Trump also held himself up as a more reliable champion for autoworkers and the industry at large, at times sounding like the president who in 2017 told supporters in Youngstown, Ohio, not to sell their homes, because manufacturing was coming back on his watch. Two years later, General Motors closed a plant in nearby Lordstown. Plants have also closed in Warren, Michigan, and Baltimore. The number of auto manufacturing jobs held relatively even during Trump’s administration, adding about 35,000 jobs from January 2017 to February 2020, according to the Bureau of Labor Statistics.
“It’s obvious why Donald Trump is not at the Reagan Library tonight — he’s leading the Republican primary field by 40 points,” said Rich Luchette, a Democratic strategist. “But from a general election standpoint, Trump’s speech at a nonunion shop is a mistake. It will no doubt remind voters of Trump’s abysmal record on labor issues. Trump packed the National Labor Relations Board with anti-union appointees. Trump failed to bring back auto manufacturing jobs.”
Large throngs of Trump supporters and protesters marched near Drake before Trump arrived, waving signs and chanting. American Bridge 21st Century, a progressive super PAC, paid for a plane to circle the area with a banner reading “TRUMP SOLD US OUT.”
Biden’s re-election campaign, meanwhile, promoted a new cable TV and digital ad Wednesday aimed at Michigan voters, specifically in Detroit, Grand Rapids and Lansing.
“He says he stands with autoworkers,” a narrator says of Trump. “But as president, Donald Trump passed tax breaks for his rich friends, while automakers shuttered their plants and Michigan lost manufacturing jobs.”
Biden, the ad asserts, “doesn’t just talk; he delivers.”
Several Trump backers in the crowd Wednesday acknowledged that Biden’s visit to the picket line Tuesday was a smart move.
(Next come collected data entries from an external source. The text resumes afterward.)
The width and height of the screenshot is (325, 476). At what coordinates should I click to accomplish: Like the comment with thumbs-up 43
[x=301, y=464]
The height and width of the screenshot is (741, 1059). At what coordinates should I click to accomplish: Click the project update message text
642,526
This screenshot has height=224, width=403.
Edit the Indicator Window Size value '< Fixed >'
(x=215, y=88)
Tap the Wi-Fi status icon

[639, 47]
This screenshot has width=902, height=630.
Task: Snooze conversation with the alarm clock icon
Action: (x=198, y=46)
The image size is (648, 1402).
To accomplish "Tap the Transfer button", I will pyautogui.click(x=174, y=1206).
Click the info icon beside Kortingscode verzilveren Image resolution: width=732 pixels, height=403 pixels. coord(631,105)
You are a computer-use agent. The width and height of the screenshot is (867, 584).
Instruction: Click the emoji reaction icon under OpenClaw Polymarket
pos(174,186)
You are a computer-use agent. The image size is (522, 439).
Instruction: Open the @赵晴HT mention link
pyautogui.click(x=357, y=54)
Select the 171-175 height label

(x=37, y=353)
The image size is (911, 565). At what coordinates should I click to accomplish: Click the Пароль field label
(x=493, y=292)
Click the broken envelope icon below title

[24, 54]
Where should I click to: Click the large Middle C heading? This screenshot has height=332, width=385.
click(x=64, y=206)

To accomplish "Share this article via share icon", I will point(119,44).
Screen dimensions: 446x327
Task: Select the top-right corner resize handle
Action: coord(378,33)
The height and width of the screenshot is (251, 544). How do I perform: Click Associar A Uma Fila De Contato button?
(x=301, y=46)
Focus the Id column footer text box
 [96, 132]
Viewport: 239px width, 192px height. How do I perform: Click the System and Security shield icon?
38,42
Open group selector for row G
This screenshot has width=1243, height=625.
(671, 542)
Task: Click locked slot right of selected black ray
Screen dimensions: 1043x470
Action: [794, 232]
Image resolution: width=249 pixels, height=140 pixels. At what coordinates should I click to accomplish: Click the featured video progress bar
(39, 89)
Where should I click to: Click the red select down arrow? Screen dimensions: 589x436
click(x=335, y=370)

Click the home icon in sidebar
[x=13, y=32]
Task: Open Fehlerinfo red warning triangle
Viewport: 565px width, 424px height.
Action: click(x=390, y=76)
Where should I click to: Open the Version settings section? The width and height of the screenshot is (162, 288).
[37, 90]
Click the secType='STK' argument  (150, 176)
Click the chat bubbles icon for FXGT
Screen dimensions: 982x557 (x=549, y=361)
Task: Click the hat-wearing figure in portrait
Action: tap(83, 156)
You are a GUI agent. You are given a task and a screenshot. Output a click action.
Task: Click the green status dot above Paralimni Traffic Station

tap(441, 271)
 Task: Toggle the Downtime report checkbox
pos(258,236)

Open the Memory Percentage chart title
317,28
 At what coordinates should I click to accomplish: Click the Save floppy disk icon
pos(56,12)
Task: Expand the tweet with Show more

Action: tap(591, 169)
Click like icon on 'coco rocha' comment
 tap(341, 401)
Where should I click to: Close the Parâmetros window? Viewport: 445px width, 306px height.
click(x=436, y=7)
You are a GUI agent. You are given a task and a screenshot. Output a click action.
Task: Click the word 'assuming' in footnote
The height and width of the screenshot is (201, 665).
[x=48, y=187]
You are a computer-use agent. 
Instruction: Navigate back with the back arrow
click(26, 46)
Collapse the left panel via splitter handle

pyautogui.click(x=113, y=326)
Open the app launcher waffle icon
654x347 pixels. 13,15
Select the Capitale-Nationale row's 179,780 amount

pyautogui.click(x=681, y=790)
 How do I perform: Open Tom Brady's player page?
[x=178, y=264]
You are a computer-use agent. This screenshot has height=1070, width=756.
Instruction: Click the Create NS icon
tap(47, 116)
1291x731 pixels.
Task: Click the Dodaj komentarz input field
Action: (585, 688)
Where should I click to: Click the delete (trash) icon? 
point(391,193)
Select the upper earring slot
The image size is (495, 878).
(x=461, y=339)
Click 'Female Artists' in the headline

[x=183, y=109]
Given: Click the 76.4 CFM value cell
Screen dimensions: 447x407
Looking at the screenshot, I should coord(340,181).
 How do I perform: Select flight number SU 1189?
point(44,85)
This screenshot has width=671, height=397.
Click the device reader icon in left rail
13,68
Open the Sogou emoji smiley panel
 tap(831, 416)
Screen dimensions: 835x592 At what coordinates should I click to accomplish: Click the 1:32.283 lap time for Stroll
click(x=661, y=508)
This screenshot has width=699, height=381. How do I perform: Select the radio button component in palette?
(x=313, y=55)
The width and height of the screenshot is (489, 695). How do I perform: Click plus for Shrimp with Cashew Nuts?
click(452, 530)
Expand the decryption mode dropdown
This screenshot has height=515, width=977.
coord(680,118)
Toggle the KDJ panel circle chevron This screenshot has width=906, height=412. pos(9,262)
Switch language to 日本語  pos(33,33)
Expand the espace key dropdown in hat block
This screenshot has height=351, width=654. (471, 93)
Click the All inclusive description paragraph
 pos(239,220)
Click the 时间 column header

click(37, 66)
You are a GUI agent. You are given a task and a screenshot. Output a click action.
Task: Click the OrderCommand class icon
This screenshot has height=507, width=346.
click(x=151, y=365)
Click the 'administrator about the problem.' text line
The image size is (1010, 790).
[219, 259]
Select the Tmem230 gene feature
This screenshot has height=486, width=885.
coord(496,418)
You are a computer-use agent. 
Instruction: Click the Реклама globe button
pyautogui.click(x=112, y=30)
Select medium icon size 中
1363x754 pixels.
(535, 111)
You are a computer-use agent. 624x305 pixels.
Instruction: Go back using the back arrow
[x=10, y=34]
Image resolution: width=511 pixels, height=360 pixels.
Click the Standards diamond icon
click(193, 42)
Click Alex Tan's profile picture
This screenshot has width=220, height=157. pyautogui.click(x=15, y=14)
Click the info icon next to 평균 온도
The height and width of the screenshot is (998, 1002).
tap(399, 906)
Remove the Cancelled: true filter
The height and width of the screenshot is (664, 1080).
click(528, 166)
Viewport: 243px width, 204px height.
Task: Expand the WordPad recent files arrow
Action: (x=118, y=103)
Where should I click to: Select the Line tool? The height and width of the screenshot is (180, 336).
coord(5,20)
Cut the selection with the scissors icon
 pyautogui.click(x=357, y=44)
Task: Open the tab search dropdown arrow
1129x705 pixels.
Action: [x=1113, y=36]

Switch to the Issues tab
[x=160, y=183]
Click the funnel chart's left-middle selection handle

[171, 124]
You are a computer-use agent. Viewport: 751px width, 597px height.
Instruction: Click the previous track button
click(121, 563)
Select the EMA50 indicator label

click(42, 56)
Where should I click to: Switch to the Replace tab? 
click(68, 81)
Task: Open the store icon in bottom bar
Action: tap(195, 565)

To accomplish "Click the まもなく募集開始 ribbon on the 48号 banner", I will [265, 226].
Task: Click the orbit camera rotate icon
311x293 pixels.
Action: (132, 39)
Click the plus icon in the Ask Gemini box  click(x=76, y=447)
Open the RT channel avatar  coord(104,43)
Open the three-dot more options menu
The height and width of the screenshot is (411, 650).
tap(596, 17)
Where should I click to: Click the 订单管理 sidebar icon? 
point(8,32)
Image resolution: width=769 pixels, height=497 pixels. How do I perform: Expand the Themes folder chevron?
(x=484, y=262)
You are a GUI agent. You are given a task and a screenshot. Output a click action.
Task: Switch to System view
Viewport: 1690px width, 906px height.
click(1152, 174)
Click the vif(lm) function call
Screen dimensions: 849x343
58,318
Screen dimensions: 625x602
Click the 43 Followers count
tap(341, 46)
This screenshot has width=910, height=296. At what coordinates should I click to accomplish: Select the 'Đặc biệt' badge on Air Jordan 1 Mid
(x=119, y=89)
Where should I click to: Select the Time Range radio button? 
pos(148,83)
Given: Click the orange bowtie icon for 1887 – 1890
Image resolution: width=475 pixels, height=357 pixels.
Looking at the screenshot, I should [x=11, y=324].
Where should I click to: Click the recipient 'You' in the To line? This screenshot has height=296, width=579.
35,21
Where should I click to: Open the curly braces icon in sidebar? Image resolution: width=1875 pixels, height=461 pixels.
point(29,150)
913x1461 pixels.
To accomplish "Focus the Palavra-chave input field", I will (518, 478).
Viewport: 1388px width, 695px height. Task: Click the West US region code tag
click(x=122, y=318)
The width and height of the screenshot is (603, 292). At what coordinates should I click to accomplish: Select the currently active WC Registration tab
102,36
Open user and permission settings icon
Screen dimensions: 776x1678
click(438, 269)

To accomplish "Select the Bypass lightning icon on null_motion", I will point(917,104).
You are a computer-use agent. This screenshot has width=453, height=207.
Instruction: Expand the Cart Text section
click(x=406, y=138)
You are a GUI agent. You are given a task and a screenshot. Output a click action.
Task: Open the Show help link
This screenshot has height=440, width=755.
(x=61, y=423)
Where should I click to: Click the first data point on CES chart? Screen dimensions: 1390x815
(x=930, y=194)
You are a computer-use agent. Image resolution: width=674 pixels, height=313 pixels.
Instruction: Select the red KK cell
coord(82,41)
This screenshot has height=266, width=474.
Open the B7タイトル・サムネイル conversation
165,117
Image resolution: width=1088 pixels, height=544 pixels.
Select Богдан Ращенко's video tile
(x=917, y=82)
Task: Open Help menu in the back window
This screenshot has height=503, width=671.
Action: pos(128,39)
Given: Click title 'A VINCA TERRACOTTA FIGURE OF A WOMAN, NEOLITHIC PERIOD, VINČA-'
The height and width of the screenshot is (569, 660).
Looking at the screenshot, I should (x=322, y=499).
“I’m not a big fan of him,” Malefant said. “But, you know, any support we can get, we’ll take it.”
Asked whether Trump should have joined a picket line, Malefant countered that he “wouldn’t want to see the guy get booed or anything.”
“I think there’s always going to be a warmer welcome for Democrats when it comes to the unions,” Malefant added. “I mean, a lot of people would boo Biden, but it’s not a popular thing with unions, so we kind of keep our mouths shut.”
Pannebecker, the organizer of the Facebook group, said Biden should not take sides in the dispute.
“I don’t think the president of the United States should be sticking his nose into contract negotiations between businesses, companies and workers,” he said. “President Trump’s here today to talk about what he accomplished during his first term and what he hopes to accomplish during his second term.”